What is CTI?#

Charge Transfer Inefficiency, or CTI for short, is an effect that occurs when acquiring imaging data from Charge Coupled Devices (CCDs).

Lets take a look at a extract of data taken from the Advanced Camera for Surveys (ACS) instrument on board the Hubble Space Telescope (this figure is taken from Massey et al 2009 https://arxiv.org/abs/1009.4335):

https://raw.githubusercontent.com/Jammy2211/PyAutoCTI/main/docs/overview/images/what_is_cti.png

Trailing#

On the left hand side of the figure, we can see CTI is action. Upwards from all the bright sources of light (which are of galaxies, stars and cosmic rays) we see a trailing or smearing effect. This is not a genuine signal emitted by each galaxy or star, but is instead induced during data acquisition.

On the right hand side of the figure, we can see that when a CTI correction is applied this trailing effect is entirely removed from the data.

This trailing effect is the characteristic signal of Charge Transfer Inefficiency, and removing it is pretty much what PyAutoCTI is all about!

CCD Clocking#

To understand at a physical level what CTI is, we first need to understand how a CCD acquires imaging data. This is a massive over simplification, but in order to understand CTI this process can be simplified into 4 steps:

1) Point a telescope (e.g. the Hubble Space Telescope) towards light sources (e.g. stars, galaxies, etc.) whose photons are collected via the telescope mirror and hit the CCD.

2) These photons interact with a silicon lattice inside the CCD and via the photoelectric effect are converted into (photo-)electrons. These electrons make-up the signal that we observe (e.g. the galaxies, stars and cosmic rays in the image above).

3) Left to their own accord, these electrons would move freely over the CCD and we would lose our image of the galaxies and stars. Therefore, an electrostatic potential runs over the CCD, which applies voltage difference that hold electrons in place wherever they interacted with the silicon lattice. The electrons therefore maintain their 2D spatial locations, corresponding to the 2D pixels we see in the image above.

4) We finally convert this analogue signal of electrons into a digital image. By varying the voltages of the electrostatic potential we can move electrons across the CCD, towards the ‘read-out electronics’ which perform this analogue to digital conversion. The end result of this process is a 2D digital image, like the one shown above.
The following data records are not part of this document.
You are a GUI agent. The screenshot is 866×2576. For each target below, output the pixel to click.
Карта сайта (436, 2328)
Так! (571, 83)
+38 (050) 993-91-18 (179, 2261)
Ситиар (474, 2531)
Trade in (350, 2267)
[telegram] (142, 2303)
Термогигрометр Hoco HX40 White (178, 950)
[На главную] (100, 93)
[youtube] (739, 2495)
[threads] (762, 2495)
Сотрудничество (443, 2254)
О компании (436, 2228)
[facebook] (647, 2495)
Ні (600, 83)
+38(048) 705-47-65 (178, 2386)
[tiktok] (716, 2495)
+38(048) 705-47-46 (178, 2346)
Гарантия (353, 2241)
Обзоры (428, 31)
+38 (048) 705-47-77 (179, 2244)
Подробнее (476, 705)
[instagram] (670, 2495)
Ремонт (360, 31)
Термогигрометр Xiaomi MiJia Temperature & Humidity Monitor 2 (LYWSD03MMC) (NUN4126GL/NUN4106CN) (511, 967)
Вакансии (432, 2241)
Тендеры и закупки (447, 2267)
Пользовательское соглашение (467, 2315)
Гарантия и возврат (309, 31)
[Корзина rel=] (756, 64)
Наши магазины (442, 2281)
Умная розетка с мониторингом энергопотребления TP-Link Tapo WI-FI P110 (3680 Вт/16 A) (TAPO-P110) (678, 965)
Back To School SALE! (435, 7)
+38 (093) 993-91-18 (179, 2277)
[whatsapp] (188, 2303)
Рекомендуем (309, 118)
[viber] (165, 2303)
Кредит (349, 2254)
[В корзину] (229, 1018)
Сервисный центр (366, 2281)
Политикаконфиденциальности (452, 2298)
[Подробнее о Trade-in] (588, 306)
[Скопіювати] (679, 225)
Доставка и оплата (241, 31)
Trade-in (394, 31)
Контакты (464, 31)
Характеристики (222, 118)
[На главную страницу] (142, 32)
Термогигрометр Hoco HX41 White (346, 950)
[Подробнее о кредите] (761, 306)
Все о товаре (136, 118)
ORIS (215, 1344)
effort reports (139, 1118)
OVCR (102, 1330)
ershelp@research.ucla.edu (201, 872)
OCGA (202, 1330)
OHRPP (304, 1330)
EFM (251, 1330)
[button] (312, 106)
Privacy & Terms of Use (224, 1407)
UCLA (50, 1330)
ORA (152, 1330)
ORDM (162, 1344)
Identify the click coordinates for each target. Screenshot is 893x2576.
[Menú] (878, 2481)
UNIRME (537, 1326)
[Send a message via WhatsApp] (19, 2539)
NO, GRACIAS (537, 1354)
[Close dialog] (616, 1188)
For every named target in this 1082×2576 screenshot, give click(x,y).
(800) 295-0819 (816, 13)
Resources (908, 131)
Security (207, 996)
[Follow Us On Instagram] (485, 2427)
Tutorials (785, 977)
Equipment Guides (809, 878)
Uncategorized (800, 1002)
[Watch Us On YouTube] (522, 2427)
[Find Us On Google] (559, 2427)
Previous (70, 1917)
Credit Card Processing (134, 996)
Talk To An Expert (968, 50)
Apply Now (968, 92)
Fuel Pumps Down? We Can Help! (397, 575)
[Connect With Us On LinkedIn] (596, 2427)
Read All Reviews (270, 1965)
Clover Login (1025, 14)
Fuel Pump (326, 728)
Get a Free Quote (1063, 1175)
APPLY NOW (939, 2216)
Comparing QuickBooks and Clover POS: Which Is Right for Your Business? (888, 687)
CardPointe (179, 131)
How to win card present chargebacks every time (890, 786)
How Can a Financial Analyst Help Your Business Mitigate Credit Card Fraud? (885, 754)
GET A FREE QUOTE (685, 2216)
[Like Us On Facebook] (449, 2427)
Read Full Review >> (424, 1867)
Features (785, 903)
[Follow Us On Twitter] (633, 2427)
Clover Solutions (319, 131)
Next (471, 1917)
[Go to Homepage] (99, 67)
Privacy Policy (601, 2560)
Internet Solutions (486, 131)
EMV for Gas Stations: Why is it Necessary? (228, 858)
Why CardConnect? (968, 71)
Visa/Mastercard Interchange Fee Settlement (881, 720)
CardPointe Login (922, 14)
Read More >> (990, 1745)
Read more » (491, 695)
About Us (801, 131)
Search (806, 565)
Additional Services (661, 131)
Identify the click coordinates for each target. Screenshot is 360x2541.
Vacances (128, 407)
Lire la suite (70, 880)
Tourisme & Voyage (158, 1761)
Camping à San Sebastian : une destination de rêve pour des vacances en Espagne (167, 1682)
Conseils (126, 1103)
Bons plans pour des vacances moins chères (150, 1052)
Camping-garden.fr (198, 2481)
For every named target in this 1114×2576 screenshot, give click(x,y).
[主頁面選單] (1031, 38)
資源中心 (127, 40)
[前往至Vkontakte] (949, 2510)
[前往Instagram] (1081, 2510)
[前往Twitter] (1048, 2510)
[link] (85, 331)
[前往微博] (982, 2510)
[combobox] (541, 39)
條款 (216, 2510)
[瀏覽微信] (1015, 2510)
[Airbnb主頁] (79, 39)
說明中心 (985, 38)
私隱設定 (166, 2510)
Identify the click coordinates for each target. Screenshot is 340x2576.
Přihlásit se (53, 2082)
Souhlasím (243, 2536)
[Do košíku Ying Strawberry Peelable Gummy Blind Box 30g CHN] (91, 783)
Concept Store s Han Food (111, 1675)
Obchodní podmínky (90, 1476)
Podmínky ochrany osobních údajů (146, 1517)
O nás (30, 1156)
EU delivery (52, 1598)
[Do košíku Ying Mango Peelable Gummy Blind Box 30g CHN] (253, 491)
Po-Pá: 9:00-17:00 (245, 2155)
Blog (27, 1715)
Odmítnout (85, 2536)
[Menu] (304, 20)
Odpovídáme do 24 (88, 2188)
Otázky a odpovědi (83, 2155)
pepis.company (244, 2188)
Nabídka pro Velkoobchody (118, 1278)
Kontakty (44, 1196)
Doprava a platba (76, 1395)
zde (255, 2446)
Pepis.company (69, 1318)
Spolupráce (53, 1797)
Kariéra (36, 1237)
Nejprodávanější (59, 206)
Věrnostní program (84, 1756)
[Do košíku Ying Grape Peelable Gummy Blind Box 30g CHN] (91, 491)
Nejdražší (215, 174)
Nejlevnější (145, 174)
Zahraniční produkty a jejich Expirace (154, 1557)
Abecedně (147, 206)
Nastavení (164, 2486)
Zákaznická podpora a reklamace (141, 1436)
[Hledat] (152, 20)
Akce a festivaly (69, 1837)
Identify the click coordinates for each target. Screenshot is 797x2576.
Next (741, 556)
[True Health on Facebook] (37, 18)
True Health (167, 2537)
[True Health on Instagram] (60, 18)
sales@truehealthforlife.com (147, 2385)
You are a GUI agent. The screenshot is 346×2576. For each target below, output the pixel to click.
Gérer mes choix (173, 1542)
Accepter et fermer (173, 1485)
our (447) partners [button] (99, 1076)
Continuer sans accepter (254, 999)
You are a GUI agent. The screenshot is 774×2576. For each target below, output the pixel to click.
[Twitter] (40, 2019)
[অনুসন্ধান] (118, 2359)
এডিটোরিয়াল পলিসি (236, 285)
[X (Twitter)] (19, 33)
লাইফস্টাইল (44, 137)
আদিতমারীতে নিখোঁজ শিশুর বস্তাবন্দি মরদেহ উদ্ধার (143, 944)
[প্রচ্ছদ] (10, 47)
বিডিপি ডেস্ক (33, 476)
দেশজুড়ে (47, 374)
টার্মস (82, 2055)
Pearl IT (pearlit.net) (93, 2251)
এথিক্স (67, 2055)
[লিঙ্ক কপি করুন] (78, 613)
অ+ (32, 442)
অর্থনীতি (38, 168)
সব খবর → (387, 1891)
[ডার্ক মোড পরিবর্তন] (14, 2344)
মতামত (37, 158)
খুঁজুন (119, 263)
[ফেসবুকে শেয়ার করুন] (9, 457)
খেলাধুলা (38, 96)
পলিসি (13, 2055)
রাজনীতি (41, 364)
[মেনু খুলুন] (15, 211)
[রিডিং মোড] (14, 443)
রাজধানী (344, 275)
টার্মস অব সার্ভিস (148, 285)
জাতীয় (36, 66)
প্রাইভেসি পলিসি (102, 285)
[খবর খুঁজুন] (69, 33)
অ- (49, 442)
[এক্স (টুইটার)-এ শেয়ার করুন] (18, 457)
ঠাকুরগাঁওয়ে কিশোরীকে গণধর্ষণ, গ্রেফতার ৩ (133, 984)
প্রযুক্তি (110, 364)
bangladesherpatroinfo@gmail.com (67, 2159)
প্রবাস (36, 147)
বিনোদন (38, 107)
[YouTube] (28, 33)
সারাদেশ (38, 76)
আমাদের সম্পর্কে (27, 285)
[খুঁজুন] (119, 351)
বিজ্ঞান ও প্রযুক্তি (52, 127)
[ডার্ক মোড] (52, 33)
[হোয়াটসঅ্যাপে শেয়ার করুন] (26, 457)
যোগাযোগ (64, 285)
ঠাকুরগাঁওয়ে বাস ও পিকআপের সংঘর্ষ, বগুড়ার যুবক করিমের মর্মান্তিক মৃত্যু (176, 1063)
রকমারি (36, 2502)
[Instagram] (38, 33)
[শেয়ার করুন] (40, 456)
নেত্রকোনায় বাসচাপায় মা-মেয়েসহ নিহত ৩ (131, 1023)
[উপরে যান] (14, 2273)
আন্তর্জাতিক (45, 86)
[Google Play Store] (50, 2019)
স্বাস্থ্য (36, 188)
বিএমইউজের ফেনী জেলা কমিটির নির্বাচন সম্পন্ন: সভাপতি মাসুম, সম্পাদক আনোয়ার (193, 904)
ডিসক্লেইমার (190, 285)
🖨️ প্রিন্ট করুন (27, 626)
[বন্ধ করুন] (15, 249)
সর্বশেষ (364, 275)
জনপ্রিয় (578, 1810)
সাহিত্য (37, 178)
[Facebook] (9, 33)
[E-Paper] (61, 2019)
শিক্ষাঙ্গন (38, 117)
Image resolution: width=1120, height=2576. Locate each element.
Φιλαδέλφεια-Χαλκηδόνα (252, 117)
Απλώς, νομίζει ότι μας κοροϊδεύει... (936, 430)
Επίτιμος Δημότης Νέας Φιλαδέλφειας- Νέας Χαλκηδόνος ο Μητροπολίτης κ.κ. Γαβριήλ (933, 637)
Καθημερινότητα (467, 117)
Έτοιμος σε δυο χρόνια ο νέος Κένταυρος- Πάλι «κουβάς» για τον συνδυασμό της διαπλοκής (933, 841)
The animation below shows this process in action:

https://raw.githubusercontent.com/Jammy2211/PyAutoCTI/main/docs/overview/images/ccd.gif

CTI#

Now we know how a CCD works, we can understand what CTI is.

During the CCD clocking process, there are defections and imperfections in the CCD’s silicon lattice, called ‘traps’. These traps capture electrons and hold them for a certain amount of time. Depending on the length of time they hold the electron, one of two things can happen:

  • The release time is shorter than the clocking speed of the CCD, such that the electron is released with its original group of electrons that are collectively held together in the same electrostatic potential (e.g. they all correspond to the same pixel in the image). In this case there is no trailing or smearing.

  • The release time is longer than the clocking speed of the CCD. In this case, the electron’s original group of electrons have already moved on, well away from the electron. This means that when the electron is released, it joins a different group of electrons in a preceeeding electrostatic potential (e.g. the electrons appears in a different image pixel). Clearly, this is responsible for the trailing effect we’ve seen in the images above!

The animation below shows the CCD clocking process, but now includes one of these traps:

https://raw.githubusercontent.com/Jammy2211/PyAutoCTI/main/docs/overview/images/cti.gif

Charge Transfer#

We can now understand why CTI is called Charge Transfer Inefficiency: it is simply the inefficient transfer of charge (e.g.a flow of electrons)!